§ **TASK DIRECTIONS**
Write out exactly the lines from the one containing "red fox (854, 1136)" through the last line of the records below, including both.

Dataset entries

____________

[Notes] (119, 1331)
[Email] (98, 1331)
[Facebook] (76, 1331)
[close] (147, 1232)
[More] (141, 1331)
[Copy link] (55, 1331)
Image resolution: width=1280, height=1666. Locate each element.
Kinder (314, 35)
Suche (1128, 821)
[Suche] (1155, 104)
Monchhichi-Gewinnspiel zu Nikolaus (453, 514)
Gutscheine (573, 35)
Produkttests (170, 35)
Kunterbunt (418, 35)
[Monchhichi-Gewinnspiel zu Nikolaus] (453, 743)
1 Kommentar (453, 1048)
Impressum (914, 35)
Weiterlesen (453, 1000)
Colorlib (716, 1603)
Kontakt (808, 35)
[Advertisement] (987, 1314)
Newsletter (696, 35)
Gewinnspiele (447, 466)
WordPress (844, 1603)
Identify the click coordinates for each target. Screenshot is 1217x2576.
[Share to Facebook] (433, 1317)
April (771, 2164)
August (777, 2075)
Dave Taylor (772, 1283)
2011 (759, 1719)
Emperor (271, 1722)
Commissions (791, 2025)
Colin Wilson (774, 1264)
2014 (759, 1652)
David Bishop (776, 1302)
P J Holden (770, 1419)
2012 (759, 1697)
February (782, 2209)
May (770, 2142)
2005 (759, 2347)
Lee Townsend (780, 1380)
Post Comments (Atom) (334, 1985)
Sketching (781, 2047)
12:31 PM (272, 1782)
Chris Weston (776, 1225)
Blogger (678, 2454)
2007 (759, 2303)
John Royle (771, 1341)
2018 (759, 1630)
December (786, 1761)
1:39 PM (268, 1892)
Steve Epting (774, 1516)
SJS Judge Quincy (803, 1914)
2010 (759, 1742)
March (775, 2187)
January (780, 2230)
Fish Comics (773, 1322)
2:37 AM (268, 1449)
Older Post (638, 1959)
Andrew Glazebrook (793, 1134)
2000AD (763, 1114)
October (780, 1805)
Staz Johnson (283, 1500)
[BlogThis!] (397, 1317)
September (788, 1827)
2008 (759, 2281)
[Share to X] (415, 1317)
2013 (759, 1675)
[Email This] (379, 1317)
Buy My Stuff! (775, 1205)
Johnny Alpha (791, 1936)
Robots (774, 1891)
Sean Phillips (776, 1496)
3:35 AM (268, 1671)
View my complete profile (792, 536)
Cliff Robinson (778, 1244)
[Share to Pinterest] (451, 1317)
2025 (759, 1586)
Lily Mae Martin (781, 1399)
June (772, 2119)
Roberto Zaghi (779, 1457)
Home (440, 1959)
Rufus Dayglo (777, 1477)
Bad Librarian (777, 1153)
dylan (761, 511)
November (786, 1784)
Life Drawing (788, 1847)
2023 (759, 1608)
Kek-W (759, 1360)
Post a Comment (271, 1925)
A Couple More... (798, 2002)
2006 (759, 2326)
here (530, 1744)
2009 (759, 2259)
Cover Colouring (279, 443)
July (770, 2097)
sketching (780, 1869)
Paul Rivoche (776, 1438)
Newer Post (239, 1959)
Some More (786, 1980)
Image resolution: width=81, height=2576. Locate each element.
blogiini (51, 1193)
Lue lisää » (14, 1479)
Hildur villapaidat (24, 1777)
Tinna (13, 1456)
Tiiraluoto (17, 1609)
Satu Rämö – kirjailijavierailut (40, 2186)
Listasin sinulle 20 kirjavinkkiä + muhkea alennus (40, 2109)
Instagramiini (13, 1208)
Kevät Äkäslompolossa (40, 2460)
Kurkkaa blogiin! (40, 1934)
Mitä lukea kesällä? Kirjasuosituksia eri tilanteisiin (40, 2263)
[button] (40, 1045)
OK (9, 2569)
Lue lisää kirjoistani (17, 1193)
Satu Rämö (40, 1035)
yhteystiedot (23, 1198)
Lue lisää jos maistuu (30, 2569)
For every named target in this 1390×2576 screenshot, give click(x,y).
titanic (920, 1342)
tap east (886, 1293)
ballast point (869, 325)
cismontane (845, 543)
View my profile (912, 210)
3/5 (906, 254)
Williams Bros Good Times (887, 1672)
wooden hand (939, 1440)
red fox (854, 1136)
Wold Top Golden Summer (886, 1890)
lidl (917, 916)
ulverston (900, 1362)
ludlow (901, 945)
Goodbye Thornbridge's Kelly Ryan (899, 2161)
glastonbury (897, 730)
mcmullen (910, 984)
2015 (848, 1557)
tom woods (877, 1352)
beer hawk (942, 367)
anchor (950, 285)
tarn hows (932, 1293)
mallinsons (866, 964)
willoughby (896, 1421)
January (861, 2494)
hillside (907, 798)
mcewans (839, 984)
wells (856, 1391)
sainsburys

____________

§ **SOLUTION**
red fox (854, 1136)
Wold Top Golden Summer (886, 1890)
lidl (917, 916)
ulverston (900, 1362)
ludlow (901, 945)
Goodbye Thornbridge's Kelly Ryan (899, 2161)
glastonbury (897, 730)
mcmullen (910, 984)
2015 (848, 1557)
tom woods (877, 1352)
beer hawk (942, 367)
anchor (950, 285)
tarn hows (932, 1293)
mallinsons (866, 964)
willoughby (896, 1421)
January (861, 2494)
hillside (907, 798)
mcewans (839, 984)
wells (856, 1391)
sainsburys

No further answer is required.